Excerpt provided

# ENDED-WINNER ANNOUNCED-Official BYH Caption Contest - 10/17/2016 - Pic by Green Acres Farm



## Support

_WINNER ANNOUNCED HERE_​
_Here's how it works…. We will choose the highest rated photo from our Caption Contest Submissions thread and you all need to post captions for that pic in this captions thread! You can submit captions and vote simultaneously, so the sooner you submit your caption, the more votes you could get! The caption with the most "likes" will be the winner!_

_The winner will receive a special "Caption contest winner" medal and the winner's medal will be displayed in their post bit for 2 weeks. _

_After 2 weeks this medal will be removed, so in order to retain the medal you have to keep playing!

*How to Enter:*_

Reply to this thread with your caption

Vote for your favorite caption using the "like" button
_That's it! Caption away!!

Here's the image for this contest:
_
_


 
If you would like your own pics to be used for these contests, please submit them in this thread._​


----------



## madelynmccabe

Hi! Um... just checking to see if everything is OK here! And by the way, how are you? Just checking on you, because you know, I'm nosy like that. OK, I'll see you later... bye!


----------



## Ferguson K

"Don't feed it after midnight!"


----------



## Green Acres Farm

"Did you say COOKIES?!"

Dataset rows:
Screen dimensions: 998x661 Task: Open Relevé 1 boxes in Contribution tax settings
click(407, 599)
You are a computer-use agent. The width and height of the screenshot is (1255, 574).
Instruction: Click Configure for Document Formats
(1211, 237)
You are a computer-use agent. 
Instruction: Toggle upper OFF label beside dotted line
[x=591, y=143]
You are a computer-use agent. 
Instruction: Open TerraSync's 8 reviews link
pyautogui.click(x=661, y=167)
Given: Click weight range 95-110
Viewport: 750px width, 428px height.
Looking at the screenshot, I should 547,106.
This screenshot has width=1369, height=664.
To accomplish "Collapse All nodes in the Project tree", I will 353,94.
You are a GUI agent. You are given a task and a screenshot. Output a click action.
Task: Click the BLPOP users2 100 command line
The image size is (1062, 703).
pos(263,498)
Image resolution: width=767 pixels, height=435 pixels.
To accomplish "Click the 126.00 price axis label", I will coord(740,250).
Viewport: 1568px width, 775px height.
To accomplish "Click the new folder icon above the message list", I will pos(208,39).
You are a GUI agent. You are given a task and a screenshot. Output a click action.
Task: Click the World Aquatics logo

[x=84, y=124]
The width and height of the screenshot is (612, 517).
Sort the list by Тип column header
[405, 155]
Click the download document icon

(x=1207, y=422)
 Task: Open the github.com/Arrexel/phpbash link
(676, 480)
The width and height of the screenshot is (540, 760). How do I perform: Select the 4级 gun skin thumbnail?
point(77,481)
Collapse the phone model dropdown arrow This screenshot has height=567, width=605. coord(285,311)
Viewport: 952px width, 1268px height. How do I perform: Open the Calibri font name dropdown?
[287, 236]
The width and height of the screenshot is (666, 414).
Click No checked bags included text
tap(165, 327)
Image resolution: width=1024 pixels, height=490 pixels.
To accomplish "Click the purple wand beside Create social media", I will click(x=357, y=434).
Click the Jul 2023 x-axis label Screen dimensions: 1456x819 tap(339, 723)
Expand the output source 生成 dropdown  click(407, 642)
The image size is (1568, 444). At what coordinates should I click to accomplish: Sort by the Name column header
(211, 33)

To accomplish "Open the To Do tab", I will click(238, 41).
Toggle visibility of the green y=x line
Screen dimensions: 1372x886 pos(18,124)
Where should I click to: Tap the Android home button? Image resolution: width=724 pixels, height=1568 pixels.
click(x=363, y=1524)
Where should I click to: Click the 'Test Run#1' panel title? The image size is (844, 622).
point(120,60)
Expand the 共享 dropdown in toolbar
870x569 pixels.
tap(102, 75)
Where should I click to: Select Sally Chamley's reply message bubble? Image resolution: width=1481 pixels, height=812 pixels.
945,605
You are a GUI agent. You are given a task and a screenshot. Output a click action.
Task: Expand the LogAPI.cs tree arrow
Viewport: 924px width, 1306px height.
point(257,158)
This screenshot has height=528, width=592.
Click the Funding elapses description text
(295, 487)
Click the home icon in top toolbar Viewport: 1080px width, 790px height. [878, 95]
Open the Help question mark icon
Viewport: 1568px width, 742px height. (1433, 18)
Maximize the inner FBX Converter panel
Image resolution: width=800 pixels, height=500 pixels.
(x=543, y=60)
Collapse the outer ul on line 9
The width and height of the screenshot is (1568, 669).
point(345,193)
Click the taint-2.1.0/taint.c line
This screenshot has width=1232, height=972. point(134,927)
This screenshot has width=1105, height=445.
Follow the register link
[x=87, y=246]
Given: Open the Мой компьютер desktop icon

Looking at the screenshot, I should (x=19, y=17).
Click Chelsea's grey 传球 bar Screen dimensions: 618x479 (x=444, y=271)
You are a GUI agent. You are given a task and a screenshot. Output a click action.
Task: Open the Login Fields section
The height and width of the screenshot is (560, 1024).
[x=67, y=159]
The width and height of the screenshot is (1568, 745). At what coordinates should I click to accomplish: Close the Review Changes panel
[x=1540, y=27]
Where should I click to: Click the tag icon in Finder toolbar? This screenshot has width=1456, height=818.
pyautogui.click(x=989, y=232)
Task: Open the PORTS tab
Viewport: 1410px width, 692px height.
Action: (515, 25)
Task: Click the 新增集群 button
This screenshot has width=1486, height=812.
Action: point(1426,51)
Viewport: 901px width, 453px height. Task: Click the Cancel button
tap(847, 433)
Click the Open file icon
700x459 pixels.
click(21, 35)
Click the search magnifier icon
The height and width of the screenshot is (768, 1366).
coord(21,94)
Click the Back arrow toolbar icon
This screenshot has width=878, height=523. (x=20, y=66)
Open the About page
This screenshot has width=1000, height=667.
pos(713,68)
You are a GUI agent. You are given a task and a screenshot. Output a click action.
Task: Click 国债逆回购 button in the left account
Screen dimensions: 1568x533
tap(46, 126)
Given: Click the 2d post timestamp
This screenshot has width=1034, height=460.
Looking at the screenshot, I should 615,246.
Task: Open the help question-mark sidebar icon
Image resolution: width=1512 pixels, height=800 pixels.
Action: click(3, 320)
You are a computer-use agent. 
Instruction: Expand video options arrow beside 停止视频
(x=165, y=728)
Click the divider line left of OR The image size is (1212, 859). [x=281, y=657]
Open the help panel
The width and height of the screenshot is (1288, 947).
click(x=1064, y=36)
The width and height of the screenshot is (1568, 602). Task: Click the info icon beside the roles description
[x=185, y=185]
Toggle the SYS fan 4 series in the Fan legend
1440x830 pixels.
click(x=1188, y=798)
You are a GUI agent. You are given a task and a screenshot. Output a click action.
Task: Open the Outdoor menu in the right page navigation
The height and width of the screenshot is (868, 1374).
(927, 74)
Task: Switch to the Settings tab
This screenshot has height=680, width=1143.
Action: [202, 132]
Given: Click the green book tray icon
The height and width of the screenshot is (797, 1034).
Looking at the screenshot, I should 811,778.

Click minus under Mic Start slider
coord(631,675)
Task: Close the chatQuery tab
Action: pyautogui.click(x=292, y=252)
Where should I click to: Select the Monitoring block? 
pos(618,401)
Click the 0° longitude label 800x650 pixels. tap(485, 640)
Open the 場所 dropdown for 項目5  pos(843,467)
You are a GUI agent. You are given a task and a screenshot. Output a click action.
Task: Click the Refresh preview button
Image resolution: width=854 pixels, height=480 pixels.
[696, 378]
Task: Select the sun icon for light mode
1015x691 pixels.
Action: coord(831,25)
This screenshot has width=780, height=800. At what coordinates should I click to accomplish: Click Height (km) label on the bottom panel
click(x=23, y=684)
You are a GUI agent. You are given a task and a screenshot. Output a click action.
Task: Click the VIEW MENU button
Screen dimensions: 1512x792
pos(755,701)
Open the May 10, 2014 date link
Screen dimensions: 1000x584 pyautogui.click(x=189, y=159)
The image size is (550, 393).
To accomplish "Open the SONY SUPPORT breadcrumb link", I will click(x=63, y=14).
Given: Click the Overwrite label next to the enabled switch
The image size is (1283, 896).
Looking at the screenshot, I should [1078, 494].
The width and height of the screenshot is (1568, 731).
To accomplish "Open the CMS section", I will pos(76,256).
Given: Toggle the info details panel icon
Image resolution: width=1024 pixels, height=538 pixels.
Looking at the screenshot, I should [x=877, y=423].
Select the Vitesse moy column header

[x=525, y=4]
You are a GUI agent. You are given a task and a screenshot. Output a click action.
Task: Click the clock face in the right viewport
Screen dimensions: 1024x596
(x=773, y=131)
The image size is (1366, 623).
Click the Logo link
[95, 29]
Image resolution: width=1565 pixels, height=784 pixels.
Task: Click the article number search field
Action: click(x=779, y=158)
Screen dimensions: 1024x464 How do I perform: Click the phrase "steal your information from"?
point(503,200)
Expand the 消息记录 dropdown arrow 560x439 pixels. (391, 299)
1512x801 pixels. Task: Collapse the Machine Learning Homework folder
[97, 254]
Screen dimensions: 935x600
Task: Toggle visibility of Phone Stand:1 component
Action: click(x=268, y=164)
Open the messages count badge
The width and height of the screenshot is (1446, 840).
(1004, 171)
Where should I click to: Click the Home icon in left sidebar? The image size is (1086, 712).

The tasks
**a)** In two sentences, summarize the caption contest thread.
**b)** From the caption contest thread, output the passage starting at "Hi! Um... just" and ending at "you later... bye!".
**c)** According to the caption contest thread, what do participants use to vote for their favorite caption?

The replies
**a)** The highest rated photo from the Caption Contest Submissions thread is chosen, participants post captions for it, and the caption with the most "likes" wins. The winner gets a "Caption contest winner" medal that is displayed in their post bit for 2 weeks and then removed.

**b)**
Hi! Um... just checking to see if everything is OK here! And by the way, how are you? Just checking on you, because you know, I'm nosy like that. OK, I'll see you later... bye!

**c)** The "like" button.